Tenstorrent CEO Jim Keller says the company is preparing to compete more aggressively in the AI hardware market, with plans that could involve a major licensing deal with Intel or Qualcomm. Keller also said Tenstorrent expects to outperform Cerebras on performance and cost as the company expands sales of its Blackhole based AI servers.

The comments come as competition in AI accelerators grows beyond Nvidia. Companies such as Cerebras, Groq, Tenstorrent, and several large chipmakers are trying to offer alternatives for AI training and inference, particularly for customers that want lower costs, better efficiency, or more flexible hardware designs.

Keller said Tenstorrent is not concerned about Cerebras becoming more prominent through its public market plans. Instead, he described the situation as an opportunity for Tenstorrent to show how its hardware compares in large scale deployments.

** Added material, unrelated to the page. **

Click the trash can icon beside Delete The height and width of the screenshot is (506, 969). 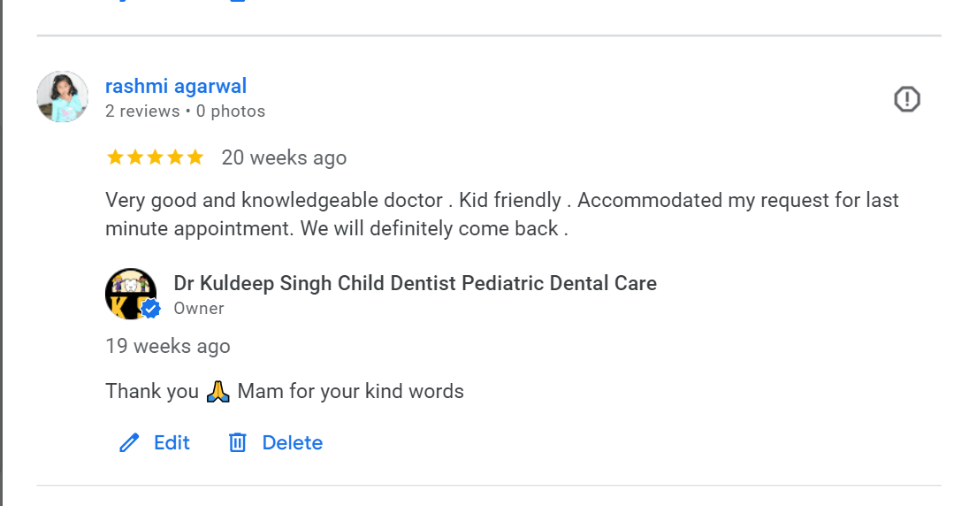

Tenstorrent Is Betting on Blackhole Servers for AI Inference

Tenstorrent’s current strategy is built around its Blackhole processors and Galaxy server systems. The company believes its architecture can provide competitive AI inference performance without the high cost often associated with large Nvidia deployments.

The company has previously promoted Blackhole Galaxy servers as a lower cost option for AI workloads. Keller argues that the advantage is not only raw performance, but also the total cost of deploying and operating a large AI system.

AreaTenstorrent’s stated focus
AI hardwareBlackhole accelerator chips
Server platformGalaxy systems
Key marketAI training and inference
Main advantage claimedLower total cost of ownership
Memory approachLocal SRAM with DRAM support
Business goalLarger customer deals and wider supply chain

Tenstorrent says its approach to memory management is one of its advantages. AI models need large amounts of memory for data such as key value caches, which help systems process and generate responses efficiently.

Keller explained that Tenstorrent can keep this data in DRAM on the same chips handling decoding work. The company can also use local SRAM for some workloads. When more capacity is needed, data can move to DRAM, though that can reduce performance compared with keeping everything close to the processor.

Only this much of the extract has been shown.